Research: Using a single monocular image, researchers from The University of Adelaide proposed a two-stage framework that predicts depth up to an unknown scale and shift in the first stage. In the second stage, they used 3D point cloud encoders to predict the missing depth shift and focal length, which allowed them to recover a realistic 3D scene shape. They also suggested a normal-based geometry loss and an image-level normalized regression loss to improve depth prediction models trained on mixed datasets. They used nine unknown datasets to test their depth model, and they were able to generalize zero-shot datasets with the best possible accuracy. Visit https://git.io/Depth to access the code.

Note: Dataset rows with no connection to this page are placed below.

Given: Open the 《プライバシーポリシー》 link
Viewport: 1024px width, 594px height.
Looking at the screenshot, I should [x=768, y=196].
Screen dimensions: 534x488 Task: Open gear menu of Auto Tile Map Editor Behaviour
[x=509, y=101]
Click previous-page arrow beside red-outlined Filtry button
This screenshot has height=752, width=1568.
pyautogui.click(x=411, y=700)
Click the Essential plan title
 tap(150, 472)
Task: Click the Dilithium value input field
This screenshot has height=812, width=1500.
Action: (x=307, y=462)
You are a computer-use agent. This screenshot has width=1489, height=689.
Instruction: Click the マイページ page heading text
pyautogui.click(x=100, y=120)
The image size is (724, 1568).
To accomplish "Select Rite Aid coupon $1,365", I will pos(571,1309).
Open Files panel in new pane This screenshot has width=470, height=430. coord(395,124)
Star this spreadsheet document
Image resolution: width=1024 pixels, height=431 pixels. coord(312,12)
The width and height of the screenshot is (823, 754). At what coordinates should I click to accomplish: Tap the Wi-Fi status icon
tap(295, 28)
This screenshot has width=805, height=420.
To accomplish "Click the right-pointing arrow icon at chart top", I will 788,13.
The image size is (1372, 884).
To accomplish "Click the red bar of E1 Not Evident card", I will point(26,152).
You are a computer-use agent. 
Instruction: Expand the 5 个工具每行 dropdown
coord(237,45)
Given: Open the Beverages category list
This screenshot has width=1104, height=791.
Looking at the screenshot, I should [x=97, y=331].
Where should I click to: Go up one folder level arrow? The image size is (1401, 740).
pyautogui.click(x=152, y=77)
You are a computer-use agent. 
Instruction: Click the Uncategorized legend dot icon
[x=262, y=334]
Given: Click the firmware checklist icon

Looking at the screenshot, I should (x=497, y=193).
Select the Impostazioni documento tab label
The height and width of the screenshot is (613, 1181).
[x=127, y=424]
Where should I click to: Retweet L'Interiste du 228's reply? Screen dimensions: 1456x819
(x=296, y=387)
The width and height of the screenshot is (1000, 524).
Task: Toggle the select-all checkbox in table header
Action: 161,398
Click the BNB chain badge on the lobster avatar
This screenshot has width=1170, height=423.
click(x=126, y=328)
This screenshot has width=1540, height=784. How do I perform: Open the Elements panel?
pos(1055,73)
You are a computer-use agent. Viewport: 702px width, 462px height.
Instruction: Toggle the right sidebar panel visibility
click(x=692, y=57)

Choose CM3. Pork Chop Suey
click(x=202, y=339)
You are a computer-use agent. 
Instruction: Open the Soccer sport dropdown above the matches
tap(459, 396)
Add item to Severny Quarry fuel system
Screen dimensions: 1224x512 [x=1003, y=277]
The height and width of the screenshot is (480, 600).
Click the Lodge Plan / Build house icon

Zero-1-to-3, a framework for altering the camera viewpoint of an object with just a single RGB image, was developed by Columbia University researchers. To execute innovative view synthesis in this under- restricted context, they leveraged on the geometric priors that large-scale diffusion models learn about natural images. Their conditional diffusion model employs a synthetic dataset to learn controls of the relative camera viewpoint, which allow new images to be created of the same object under a defined camera transformation. Qualitative and quantitative testing reveal that their strategy greatly outperforms state- of-the-art single-view 3D reconstruction and unique view synthesis models by utilizing Internet-scale pre-training
Mozilla announced plans to launch a new firm and assemble a community in order to create a reliable, independent, and open-source AI environment. Mozilla has committed $30M to kick-start a new startup called Mozilla.ai. It aspires to unite individuals from various walks of life to work jointly on developing a reliable and autonomous AI ecosystem that will benefit everyone. The first task will be to develop tools that will significantly increase the safety and transparency of generative AI compared to its current state and to develop "people-centric" recommendation systems that don't provide biased information.
OpenStack Antelope, the first significant update for the open source OpenStack cloud computing platform in 2023, was made available on March 22. With Antelope, OpenStack has now had 27 versions of its open source cloud platform, which initiated its start as a joint effort between Rackspace and NASA in 2010, increasing dramatically in the years since then. The latest release is the first to adhere to the project's revised release schedule for updates, which came into effect with the October 2022 release of the OpenStack Zed update. While there will continue to be two OpenStack platform releases every year, users will be able to skip a release and update only once a year if they so desire.